A new general practice contract will lead to more GPs leaving the profession and more patients waiting longer for care, the acting chairman of the General Practitioners Committee (GPC) England has said.
NHS England sent a letter to GPs on Monday imposing a new contract.
GPC England, a British Medical Association (BMA) committee, rejected in February what it called “insulting” proposed changes to the GP contract.
The committee met Health Secretary Steve Barclay on Thursday to negotiate changes, but the BMA said Mr Barclay “flatly refused” to supply additional help to practices in the “tick-box exercise meeting”.

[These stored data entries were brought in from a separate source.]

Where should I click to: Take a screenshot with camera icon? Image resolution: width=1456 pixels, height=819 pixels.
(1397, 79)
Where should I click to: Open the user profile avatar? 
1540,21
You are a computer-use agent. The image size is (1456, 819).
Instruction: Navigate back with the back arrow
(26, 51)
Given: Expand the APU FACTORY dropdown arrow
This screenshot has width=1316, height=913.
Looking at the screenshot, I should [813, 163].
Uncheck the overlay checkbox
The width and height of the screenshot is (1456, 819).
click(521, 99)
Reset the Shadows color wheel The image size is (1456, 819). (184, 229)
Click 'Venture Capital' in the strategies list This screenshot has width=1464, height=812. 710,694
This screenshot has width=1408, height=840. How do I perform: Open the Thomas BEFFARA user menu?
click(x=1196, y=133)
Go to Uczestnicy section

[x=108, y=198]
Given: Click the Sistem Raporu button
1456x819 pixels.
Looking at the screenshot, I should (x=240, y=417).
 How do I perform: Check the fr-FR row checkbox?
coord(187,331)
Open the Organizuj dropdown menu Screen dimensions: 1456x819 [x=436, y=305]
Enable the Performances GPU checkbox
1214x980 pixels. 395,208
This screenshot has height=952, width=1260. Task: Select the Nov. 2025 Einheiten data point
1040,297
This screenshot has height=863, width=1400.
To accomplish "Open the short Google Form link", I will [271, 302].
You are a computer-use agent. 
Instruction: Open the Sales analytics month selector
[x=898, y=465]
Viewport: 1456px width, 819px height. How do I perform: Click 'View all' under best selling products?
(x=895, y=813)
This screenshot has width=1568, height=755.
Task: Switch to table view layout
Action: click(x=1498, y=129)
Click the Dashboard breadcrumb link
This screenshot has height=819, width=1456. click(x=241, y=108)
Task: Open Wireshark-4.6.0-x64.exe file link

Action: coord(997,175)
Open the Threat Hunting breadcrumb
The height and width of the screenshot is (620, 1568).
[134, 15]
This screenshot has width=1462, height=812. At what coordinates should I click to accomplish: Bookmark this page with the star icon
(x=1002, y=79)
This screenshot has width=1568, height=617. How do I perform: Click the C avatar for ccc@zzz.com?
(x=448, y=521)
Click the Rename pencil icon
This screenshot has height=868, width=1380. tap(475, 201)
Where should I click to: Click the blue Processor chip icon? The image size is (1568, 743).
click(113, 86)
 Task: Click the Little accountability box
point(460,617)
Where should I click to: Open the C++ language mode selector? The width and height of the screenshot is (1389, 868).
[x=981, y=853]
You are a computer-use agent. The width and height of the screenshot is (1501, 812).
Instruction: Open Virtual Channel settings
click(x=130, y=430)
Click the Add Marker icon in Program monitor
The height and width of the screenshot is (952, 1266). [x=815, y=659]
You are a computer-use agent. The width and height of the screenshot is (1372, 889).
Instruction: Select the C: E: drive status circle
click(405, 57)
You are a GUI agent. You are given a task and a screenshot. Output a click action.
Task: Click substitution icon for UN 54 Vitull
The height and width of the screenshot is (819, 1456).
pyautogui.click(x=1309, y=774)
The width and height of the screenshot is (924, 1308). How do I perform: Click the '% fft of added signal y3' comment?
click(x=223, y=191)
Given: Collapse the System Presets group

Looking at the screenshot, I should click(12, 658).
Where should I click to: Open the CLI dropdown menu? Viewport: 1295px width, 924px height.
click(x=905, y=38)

Dr Kieran Sharrock, acting chairman of GPC England, said in a statement on Monday that ministers have focused on “eking out” more from practices without providing the necessary resources.
Health and Social Care Secretary Steve Barclay (Stefan Rousseau/PA)
He said: “Without investment to do more, practices have to free up resources from elsewhere. This hasn’t been properly considered, ramping up GP workload, and without the support needed, will lead to more GPs leaving the profession.
“Ultimately, it’s our patients who suffer most, and this means more of them will be left waiting longer for the care they desperately need.”
He also said: “It’s extremely frustrating to see a second GP contract imposition forced on the profession, especially one that does absolutely nothing to improve what is fast-becoming an irreparable situation for practices and their patients up and down the country.”
Dr Sharrock continued: “This contract is the result of a failure to listen to what GPs actually need, and totally ignores the calls for any extra support to help practices meet the rising costs of keeping their doors open.
“Despite warnings from GPC England, it also introduces more bureaucracy and arbitrary targets that only set practices up to fail and take GPs away from direct patient care.”
He added that staff will be “incredibly worried” about how their practices can survive.
“The Government must surely understand the link between ignoring the profession and the fact that we’ve now lost the equivalent of more than 2,000 full-time, fully qualified GPs in England,” the doctor said.
“General practice can no longer be expected to take whatever is thrown at it, and the Committee’s recent rejection of the contract offer still stands. We will now look to enter serious discussions with our membership and the wider profession on what action we take next.”
Dr David Wrigley, deputy chairman of the GPC, called the contract “shockingly bad” in a post on Twitter and said that it has led to “huge anger”.
According to the letter from NHS England, the updated GP contract says that patients should be offered an assessment of need, or signposted to an appropriate service, during their first contact with the practice.
This means practices will no longer be able to request that patients contact the practice at a later time.
New personal health information is also to be made available online to all patients by the end of October this year.
The majority of the Investment and Impact Fund – an NHS scheme to support primary care networks – £246 million, will now concentrate on improving patient experience of contacting their practice and receiving a response or being seen within the appropriate period depending on urgency.
There will also be changes to payments for childhood vaccinations.
According to the BMA, practices in England delivered 329 million appointments last year, 17 million more than in 2019, and 85% took place within two weeks of booking.
The association also said England has lost more than 400 practices since 2019.
A spokesman for the Department of Health and Social Care said: “We’re committed to supporting GPs and are incredibly grateful for the work they do.
“The updated terms of the contract first agreed with the BMA in 2019 will ensure patients receive better care and get to see their GP quicker – allowing practices to employ more highly skilled and experienced nurses and mental health practitioners.
“There are 400 more doctors in general practice compared to a year ago, we are delivering almost 120,000 extra appointments every day and will shortly be setting out our plans to help primary care recover further and faster with more support for staff and for patients.”
NHS England did not provide any comment regarding the imposed contract.